Phil McGraw, host of the talk show "Dr. Phil," made his debut on Capitol Hill Wednesday, testifying at a Senate Judiciary Committee hearing to review the 1994 Violence Against Women Act .
"Every 15 seconds a woman is abused in this country," McGraw, a psychologist, told lawkmakers. "This means that 228 women will be victimized during the first hour of this hearing."
McGraw was invited to testify by committee chairman Sen. Patrick Leahy (D-Vt.), after launching a campaign on his show last year called "End the Silence on Domestic Violence," which aims to reduce violence against women by educating viewers to recognize the signs of abuse.
The bill in question, commonly known as VAWA, provides federal funds for investigating and prosecuting domestic violence, including support for emergency family shelters and domestic abuse hotlines, among other provisions. VAWA has been reauthorized twice since 1994 and is scheduled for reauthorization again this year. It is expected to pass easily.
"The decline in domestic violence that we've seen over the past decade is evidence that this act is working," McGraw said. "It saves lives."
Throughout his testimony, McGraw stressed the dangerous, long-term effects of domestic violence on children, as well as on society as a whole. "More than 10 million children will see their mothers, sisters or aunts beaten or intimidated this year," he said. This "changes who these children are. It causes them to fear intimacy and blame themselves ... and it erodes their personality, their mental health, and their mental fitness. They suffer from a host of long-term issues, including alcoholism, drug addiction, depression and post-traumatic stress disorder, to name a few. And those cost a lot of money to deal with down the road."

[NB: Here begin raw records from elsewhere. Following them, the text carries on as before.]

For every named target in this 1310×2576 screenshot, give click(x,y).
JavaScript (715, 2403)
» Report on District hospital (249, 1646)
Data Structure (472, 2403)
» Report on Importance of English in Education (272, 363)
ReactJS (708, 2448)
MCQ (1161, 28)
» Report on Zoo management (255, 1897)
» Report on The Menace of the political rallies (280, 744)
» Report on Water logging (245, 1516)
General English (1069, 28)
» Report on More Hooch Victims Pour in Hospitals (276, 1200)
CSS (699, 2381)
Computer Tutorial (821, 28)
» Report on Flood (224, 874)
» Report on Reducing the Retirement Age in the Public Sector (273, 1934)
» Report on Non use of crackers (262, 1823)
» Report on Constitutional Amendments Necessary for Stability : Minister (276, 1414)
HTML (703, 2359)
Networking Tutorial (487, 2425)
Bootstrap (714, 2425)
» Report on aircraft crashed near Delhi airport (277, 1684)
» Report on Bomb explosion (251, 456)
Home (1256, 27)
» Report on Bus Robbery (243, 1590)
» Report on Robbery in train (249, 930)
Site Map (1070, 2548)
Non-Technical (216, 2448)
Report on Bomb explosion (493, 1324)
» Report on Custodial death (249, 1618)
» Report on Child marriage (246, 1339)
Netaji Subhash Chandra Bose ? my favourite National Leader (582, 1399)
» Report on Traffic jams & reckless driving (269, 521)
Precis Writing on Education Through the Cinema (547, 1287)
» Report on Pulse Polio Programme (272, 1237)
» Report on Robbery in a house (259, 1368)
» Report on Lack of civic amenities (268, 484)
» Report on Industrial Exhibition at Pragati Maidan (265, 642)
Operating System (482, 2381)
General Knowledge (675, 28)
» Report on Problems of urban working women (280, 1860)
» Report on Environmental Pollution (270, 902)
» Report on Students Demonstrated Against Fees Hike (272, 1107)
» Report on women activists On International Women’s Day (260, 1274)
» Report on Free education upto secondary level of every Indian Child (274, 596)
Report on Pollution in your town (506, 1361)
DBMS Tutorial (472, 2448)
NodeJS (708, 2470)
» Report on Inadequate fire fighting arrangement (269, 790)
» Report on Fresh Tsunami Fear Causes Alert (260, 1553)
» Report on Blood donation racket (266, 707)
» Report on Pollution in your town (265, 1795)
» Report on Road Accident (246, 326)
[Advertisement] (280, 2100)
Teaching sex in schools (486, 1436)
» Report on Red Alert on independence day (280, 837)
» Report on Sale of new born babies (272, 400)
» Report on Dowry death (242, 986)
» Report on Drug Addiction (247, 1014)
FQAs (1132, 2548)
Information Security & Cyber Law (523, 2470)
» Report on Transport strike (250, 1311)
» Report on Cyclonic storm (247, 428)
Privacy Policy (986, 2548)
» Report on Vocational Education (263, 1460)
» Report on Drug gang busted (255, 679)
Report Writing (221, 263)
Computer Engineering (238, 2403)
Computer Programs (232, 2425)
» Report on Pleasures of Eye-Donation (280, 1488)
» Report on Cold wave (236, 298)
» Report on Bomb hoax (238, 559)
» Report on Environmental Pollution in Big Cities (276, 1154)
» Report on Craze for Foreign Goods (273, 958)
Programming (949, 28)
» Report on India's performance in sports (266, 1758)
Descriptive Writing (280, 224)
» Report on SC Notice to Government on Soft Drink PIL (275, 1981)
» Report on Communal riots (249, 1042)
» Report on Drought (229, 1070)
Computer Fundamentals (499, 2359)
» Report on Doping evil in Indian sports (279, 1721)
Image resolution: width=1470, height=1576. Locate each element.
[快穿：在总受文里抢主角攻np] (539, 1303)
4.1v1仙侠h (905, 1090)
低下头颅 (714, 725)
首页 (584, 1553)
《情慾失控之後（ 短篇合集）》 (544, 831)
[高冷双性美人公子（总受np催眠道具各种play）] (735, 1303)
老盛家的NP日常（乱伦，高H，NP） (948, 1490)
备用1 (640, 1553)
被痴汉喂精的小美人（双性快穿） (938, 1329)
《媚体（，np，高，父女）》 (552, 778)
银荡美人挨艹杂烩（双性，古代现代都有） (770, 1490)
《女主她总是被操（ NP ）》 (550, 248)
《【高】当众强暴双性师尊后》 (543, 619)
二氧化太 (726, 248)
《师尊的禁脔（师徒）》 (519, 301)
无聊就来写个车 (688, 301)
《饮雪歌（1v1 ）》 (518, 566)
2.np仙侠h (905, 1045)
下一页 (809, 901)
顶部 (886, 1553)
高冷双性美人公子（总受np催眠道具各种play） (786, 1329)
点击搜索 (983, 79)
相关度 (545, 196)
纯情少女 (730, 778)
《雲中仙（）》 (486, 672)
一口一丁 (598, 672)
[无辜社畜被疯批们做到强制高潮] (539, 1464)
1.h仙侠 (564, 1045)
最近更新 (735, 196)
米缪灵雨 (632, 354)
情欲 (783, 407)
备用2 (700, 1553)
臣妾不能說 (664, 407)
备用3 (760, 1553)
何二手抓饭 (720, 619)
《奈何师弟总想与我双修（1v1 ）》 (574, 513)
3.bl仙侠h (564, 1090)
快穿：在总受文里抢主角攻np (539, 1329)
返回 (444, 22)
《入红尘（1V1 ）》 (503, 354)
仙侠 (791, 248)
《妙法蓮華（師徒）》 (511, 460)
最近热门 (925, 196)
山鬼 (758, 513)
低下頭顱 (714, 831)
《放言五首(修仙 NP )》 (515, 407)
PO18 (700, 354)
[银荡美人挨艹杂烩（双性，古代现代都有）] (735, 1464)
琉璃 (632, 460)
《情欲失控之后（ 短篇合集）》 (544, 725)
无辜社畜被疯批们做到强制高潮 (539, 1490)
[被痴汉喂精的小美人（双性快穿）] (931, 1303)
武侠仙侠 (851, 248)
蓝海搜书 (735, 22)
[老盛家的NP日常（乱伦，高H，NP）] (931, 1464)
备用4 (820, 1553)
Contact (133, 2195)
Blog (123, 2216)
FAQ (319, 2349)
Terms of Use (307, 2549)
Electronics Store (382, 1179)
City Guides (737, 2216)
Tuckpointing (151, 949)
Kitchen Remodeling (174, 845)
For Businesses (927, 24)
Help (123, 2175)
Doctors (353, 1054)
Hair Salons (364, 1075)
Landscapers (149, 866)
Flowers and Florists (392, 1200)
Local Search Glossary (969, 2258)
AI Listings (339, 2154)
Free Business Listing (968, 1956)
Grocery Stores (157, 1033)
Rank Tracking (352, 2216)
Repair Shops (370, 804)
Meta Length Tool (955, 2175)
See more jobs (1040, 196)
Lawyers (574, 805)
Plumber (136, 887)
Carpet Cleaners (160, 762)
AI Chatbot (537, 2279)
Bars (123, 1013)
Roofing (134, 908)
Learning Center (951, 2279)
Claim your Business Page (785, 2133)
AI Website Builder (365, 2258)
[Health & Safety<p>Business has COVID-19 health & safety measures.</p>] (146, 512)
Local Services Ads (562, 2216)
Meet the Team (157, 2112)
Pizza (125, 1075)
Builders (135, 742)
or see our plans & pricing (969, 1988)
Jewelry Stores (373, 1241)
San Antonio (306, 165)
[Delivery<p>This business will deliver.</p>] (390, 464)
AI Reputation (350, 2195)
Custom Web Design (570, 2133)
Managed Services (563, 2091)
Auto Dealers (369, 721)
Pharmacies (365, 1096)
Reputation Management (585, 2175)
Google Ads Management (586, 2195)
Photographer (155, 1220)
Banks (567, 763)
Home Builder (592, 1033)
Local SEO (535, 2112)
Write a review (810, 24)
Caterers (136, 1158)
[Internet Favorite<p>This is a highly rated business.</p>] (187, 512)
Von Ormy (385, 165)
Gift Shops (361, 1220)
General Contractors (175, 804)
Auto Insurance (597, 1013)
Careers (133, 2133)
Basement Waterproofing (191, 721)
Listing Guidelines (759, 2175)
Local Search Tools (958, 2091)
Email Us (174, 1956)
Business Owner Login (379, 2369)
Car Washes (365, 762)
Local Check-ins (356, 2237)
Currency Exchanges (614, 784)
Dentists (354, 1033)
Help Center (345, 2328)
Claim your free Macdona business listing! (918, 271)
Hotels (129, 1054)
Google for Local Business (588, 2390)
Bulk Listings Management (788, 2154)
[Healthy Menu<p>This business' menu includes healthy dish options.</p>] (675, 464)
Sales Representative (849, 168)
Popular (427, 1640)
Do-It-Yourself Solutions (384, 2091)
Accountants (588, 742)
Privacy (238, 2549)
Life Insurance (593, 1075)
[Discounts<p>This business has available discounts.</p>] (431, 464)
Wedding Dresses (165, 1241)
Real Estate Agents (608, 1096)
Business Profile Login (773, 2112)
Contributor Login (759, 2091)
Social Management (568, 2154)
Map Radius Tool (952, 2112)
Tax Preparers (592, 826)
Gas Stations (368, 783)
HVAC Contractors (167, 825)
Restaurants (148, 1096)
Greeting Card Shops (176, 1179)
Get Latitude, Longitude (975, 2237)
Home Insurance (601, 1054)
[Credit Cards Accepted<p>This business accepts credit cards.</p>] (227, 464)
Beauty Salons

McGraw also utilized graphic, poster-sized photos to drive home the possible consequences if VAWA funds are cut for victim safehouses. One photo showed a woman whose ex-husband set her on fire after she left him; another woman lost her left eye when her boyfriend found where she was hiding and attacked her. "It's in the first two or three weeks that separation assault takes place," McGraw said, "and if you don't have a safe, secure place [to go], then you can't leave [an abusive partner] yet. Going to your mom's or your sister's house is the first place they'll find you."
Every member of the committee said they planned to support the reauthorization of the bill, and Sen. Chuck Grassley (R-Iowa) he wanted to address a few issues of accountability in reports by grantee organizations in the face of historic deficits and cutbacks in state and federal budgets.
In addition to McGraw, two women's shelter directors, Michael Shaw, co-director of Waypoint Domestic Violence & Sexual Assault Services in Cedar Rapids, Ia., and Jane Van Buren, executive director of Women Helping Battered Women in Burlington, Vt, provided testimony.
Another witness, Julie Poner of Indianapolis, told senators she had been falsely accused of domestic abuse by her ex-husband, a Czech citizen, during the course of his immigration process. She appealed to senators to include provisions in the reauthorized bill that would require deeper investigation of abuse allegations related to people going through the immigration process. The fifth witness at the hearing, Eileen Larence, is director of homeland security and justice at the Government Accountability Office.
In addition to violent domestic abuse, the subject of cyberstalking came up twice during the hearing, in the form of questions from Sens. Al Franken and Amy Klobuchar, both Minnesota Democrats.
"I can't even tell you how many times [viewers] have written us about [cyberstalking]," McGraw told Franken. "Some people get 300-400 text messages a day, and then, when [victims] go to the authorities, the police don't really know what to do. They say 'Turn your phone off, lady.'"
Franken thanked him, adding,"Dr. Phil, you can call me Senator Al."
The senators all seemed aware of McGraw's popular psychology-based talk show, and near the end of the hearing Klobuchar brought up a bill she has proposed that addresses sexual assault recordkeeping on military bases. "I'm just trying to interest you, Dr. Phil, in this issue," she admitted before she began. After hearing about the issues, McGraw told Klobuchar she had gotten his interest.